A ryokan is a type of lodging that's unique to Japan. It's the oldest type of inn in the country, and staying in one is an experience in itself. These historic accommodations, some over a thousand years old, are a good way to immerse yourself in Japan's rich cultural heritage. Ryokans often feature simple, minimally furnished rooms with tatami floors and futon beds. If you're staying at a ryokan, keep in mind that there's an etiquette to follow as soon as you arrive at your accommodation. A ryokan serves guests with haute sashimi and sushi in the evening.
If you're interested in getting to know Japanese culture, staying at a ryokan will be helpful. Break out of your comfort zone by opting for a sparsely furnished room and communal hot baths. It is, however, possible to find a high-end ryokan with luxuries such as spa treatments, serene sprawling gardens, and a fine-dining restaurant.
You can find ryokans only in Japan. The oldest ryokans are said to have been around since 705 AD, and thus carry plenty of history and tradition. The best ryokans in the country are set near or in the famous onsen (“hot spring”) resorts. These ryokans in the mountains feature communal bathhouses and private hot tubs that use natural hot spring water.
There's a ryokan for every type of budget. You can book a rustic, no-frills ryokan if your budget is small. This might mean staying in a bare-bones room and sharing a bathroom with other guests. There are ryokans that offer family rooms with plenty of space. At the top-end of the range are the elegant ryokans that feature private terraces with their own hot tubs, as well as posh restaurants run by masterful sushi chefs.
If you're interested in booking a stay at a ryokan, you can rely on Expedia to help you with your search. You can look for a ryokan the same way you would for a conventional hotel. Just sort the search results by property type, and you can get the top-rated ryokans in the destination of your choice. You might also want to check out flights while you're there, because you can save money by booking your flights and ryokan stay together.
Every ryokan has a story to tell, and a stay at one means that you can get to know Japanese heritage better. A ryokan room will be traditionally furnished, featuring paper wall dividers, tatami floors, and futon beds. Part of the ryokan stay etiquette is making sure to remove your shoes on entry and staying quiet while you move around the lodging. Most ryokans serve an evening meal called kaiseki ryoki, which is made of many small dishes. Ryokans in the mountains typically feature open-air onsen baths, and most will also have communal indoor bathhouses.
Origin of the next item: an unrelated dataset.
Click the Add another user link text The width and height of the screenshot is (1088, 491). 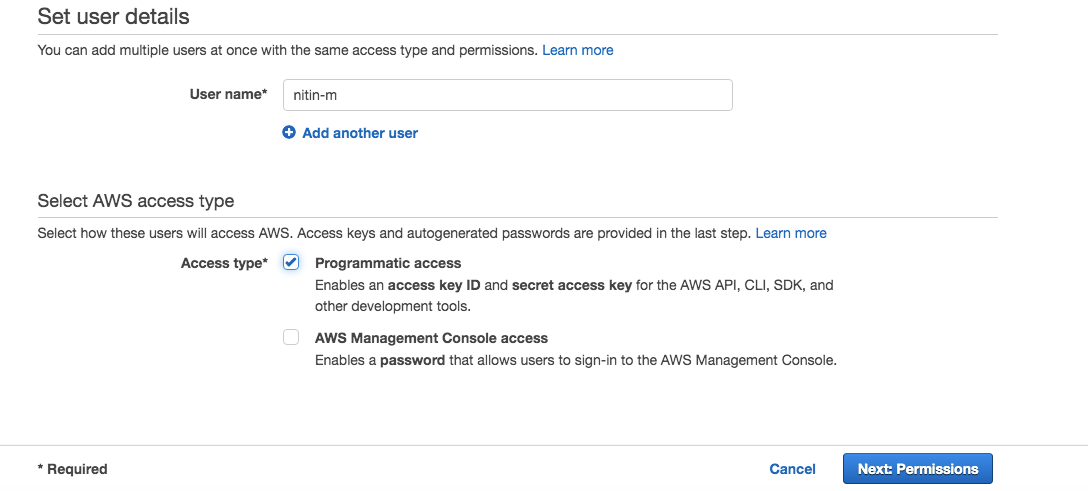pyautogui.click(x=360, y=133)
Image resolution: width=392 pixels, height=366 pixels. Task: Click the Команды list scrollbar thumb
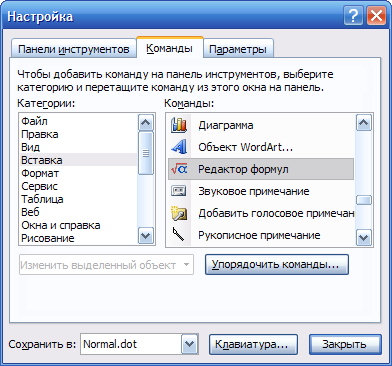(x=363, y=200)
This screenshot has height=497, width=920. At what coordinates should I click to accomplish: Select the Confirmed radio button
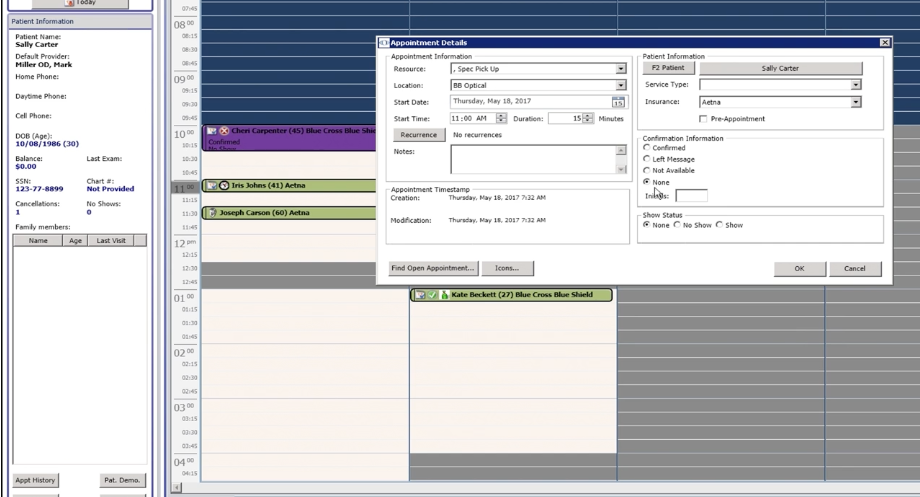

When considering your lodging options on your trip to Japan, you might want to know the difference between a ryokan and a hotel. Hotels in Japan are typically modern, so if you're looking to immerse yourself in the local culture and history, ryokans are probably the better option. It does mean giving up some creature comforts, such as en suite bathrooms, soft beds, and even heating, but you'll be rewarded with a taste of the country's traditional cuisine, relaxing hot spring baths, and a glimpse at old Japan.
If you're eager to experience a stay in a traditional Japanese inn, you can use Expedia's search tool to find the perfect ryokan for you. Find your destination and search for a ryokan nearby. Using the map function, you can explore a variety of ryokan options in all sorts of places.